Le 26 pagine della sentenza hanno ancora valore? La Corte Costituzionale - che già alla fine di ottobre aveva promosso la legge Severino in relazione al caso di Luigi De Magistris - potrà nuovamente pronunciarsi su quelle norme datate 2012 che hanno determinato, nell'ordine, la decadenza di Silvio Berlusconi da parlamentare, la sospensione del sindaco di Napoli e quella del governatore della Campania? I giuristi ritengono di sì. Perché è vero che la giudice è sospettata di aver commesso un atto contrario ai doveri di ufficio, ma in ogni caso mancherebbe la prova che la sentenza sia stata motivata in maniera non corretta o erronea. E questa è una prova essenziale, stando alla giurisprudenza della Cassazione.



Al tribunale civile di Napoli i colleghi della giudice che hanno appreso delle perquisizioni sono rimasti increduli, ritenendo la collega «una persona seria». E ciò su cui un po' tutti concordano è che la questione sollevata da quel collegio davanti alla Corte Costituzionale non possa venire meno a seguito di questa inchiesta penale. «Si tratta di una pronuncia interlocutoria - fanno notare - già adottata da altri collegi, come è stato per il caso De Magistris».



LA CONSULTA

E' vero, il destino del sindaco di Napoli e quello del governatore della Campania si sono incrociati fino al mese scorso dal punto di vista giudiziario.
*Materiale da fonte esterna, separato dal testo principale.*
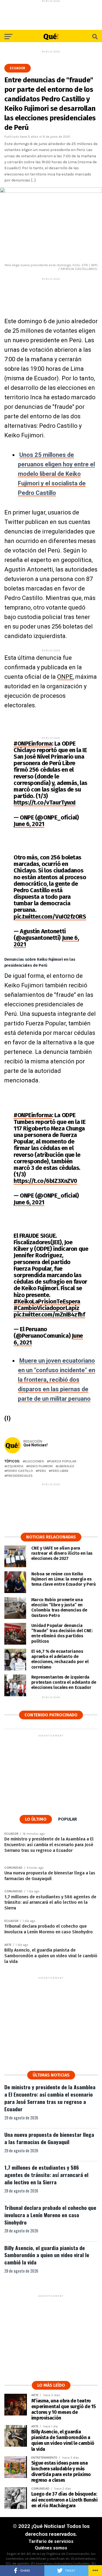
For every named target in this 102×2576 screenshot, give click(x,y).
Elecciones (34, 1461)
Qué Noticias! (35, 1445)
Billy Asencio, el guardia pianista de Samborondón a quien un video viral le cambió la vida (46, 2255)
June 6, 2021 (29, 824)
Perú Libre (60, 1471)
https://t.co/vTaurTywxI (45, 802)
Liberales (66, 1466)
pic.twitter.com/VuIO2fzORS (50, 916)
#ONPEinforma (33, 743)
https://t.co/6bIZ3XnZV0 (45, 1181)
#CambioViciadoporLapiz (46, 1308)
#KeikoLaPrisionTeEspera (47, 1301)
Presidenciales (20, 1476)
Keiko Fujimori (40, 1466)
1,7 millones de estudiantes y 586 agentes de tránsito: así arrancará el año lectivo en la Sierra (46, 2174)
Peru (42, 1471)
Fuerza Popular (62, 1461)
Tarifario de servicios (51, 2541)
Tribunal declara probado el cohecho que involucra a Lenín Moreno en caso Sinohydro (50, 2215)
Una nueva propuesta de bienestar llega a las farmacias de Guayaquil (49, 2138)
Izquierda (15, 1466)
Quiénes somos (51, 2547)
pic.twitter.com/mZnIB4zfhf (49, 1314)
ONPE (65, 676)
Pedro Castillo (20, 1471)
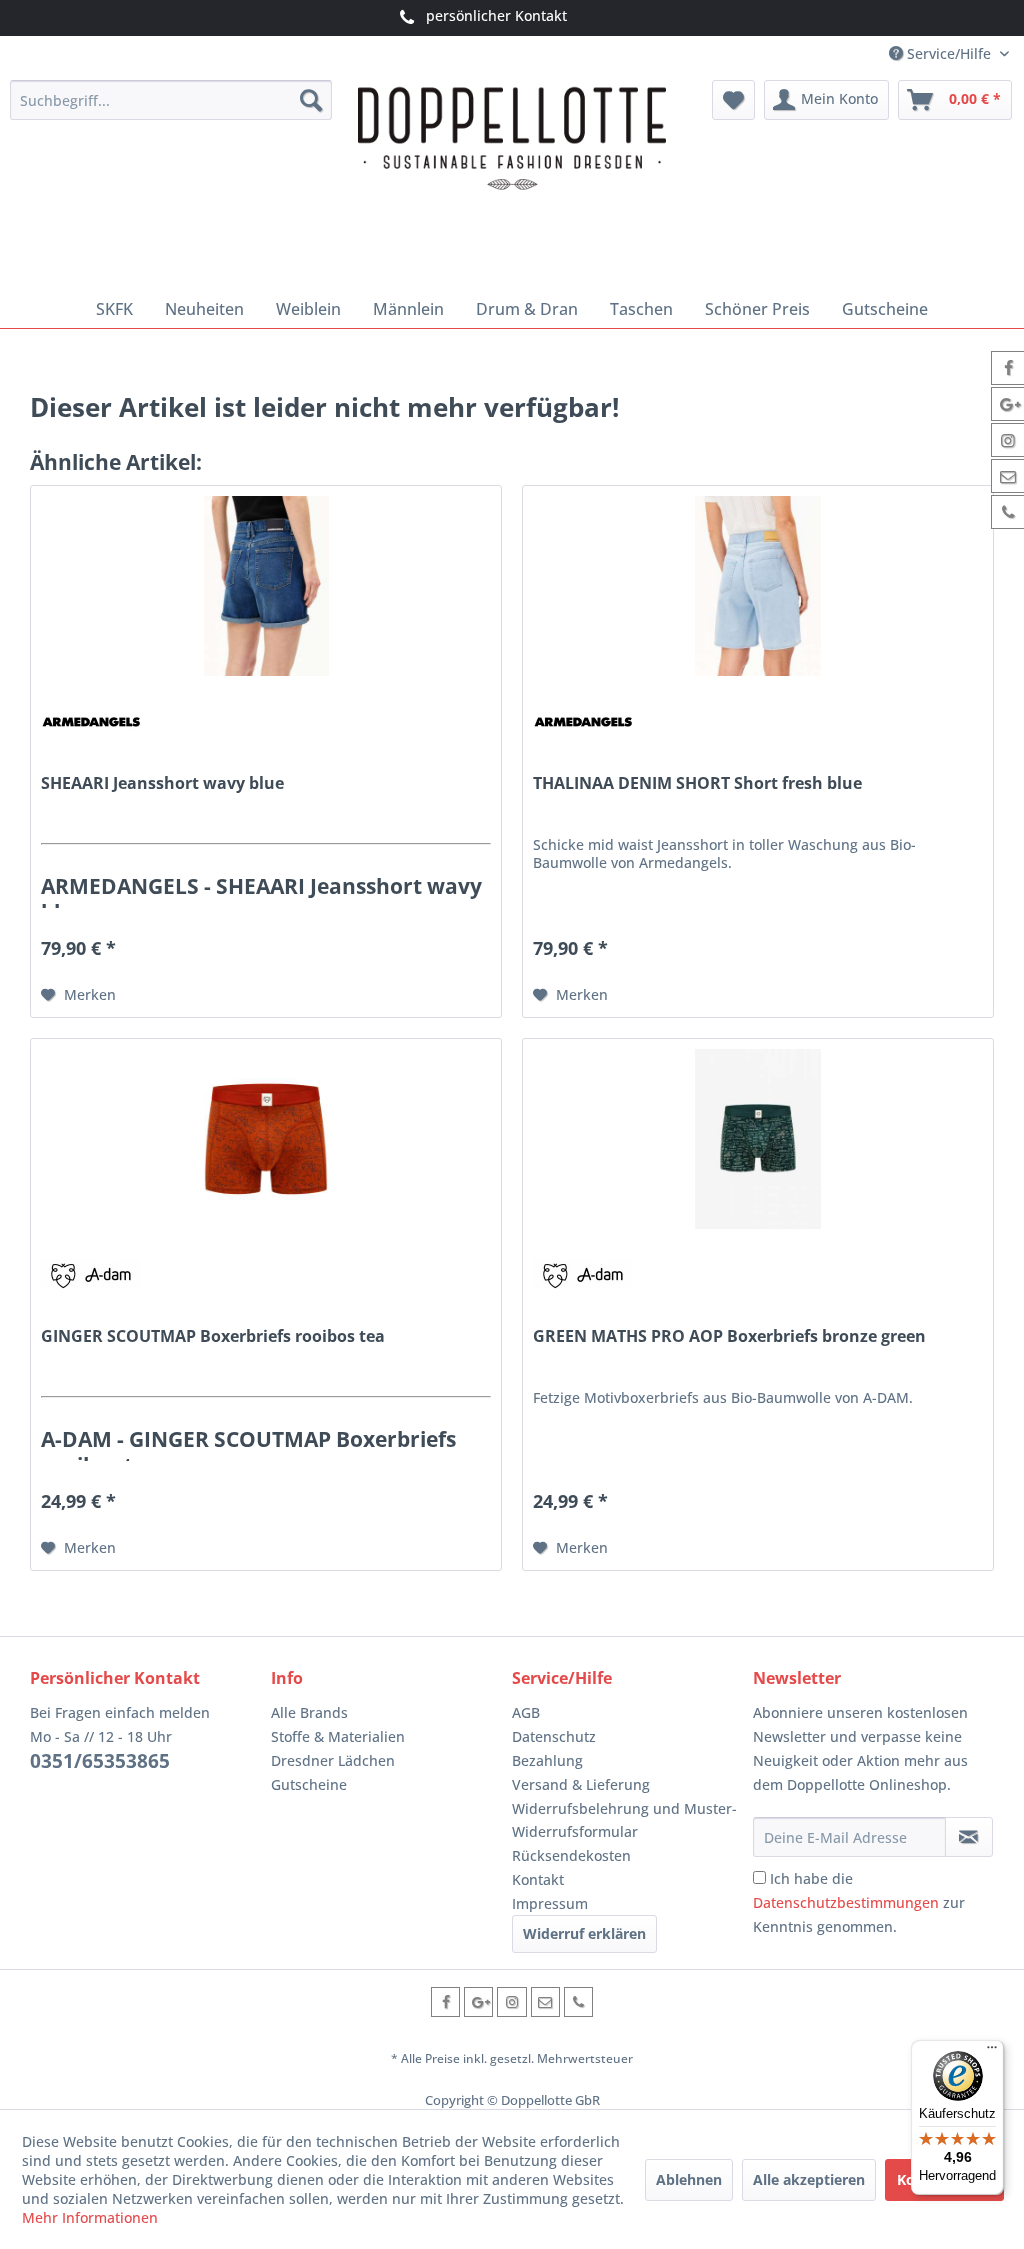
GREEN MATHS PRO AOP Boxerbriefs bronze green (729, 1336)
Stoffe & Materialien (338, 1736)
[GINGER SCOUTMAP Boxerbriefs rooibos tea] (266, 1139)
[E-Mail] (545, 2001)
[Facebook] (445, 2001)
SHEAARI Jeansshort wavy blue (162, 783)
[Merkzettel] (733, 100)
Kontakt (538, 1879)
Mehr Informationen (90, 2217)
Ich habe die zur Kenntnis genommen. (859, 1902)
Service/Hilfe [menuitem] (949, 53)
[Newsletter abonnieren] (969, 1837)
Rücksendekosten (571, 1855)
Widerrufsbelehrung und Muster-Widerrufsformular (624, 1820)
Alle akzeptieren (809, 2179)
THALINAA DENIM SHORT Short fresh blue (697, 783)
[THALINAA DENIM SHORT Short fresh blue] (758, 586)
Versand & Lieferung (581, 1784)
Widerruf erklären (584, 1933)
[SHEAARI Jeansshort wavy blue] (266, 586)
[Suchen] (311, 100)
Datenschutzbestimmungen (846, 1902)
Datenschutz (554, 1736)
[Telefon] (578, 2001)
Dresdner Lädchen (333, 1760)
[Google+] (478, 2001)
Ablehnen (689, 2179)
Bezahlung (547, 1760)
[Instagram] (511, 2001)
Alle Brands (309, 1712)
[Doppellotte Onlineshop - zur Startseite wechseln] (511, 180)
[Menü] (992, 2052)
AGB (526, 1712)
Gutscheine (309, 1784)
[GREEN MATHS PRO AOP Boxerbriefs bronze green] (758, 1139)
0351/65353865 (100, 1761)
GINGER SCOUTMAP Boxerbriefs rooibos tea (213, 1336)
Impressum (550, 1903)
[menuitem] (171, 100)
Ora, però, le strade si dividono. Con un imprevisto non di poco conto.



Solo poche settimane fa D Magistris ha visto rigettare il ricorso del Tar della Campania che alla Corte Costituzionale chiedeva la bocciatura della legge Severino per violazione del principio della irretroattività delle norme penali. Ma ha potuto lo stesso mantenere la fascia tricolore di sindaco perché in appello il Tribunale di Roma lo ha assolto con formula piena nel processo Why not, così annullano la condanna di primo grado a un anno e tre mesi per abuso di ufficio.



Il ”simul stabunt simul cadent” ha sempre preoccupato, e molto, De Luca. Che, però, confidava in nuovo ricorso alla Consulta, non ancora calendarizzato. E' il ricorso firmato dal giudice Scognamiglio. Ma ora tutto, inevitabilmente, si complica.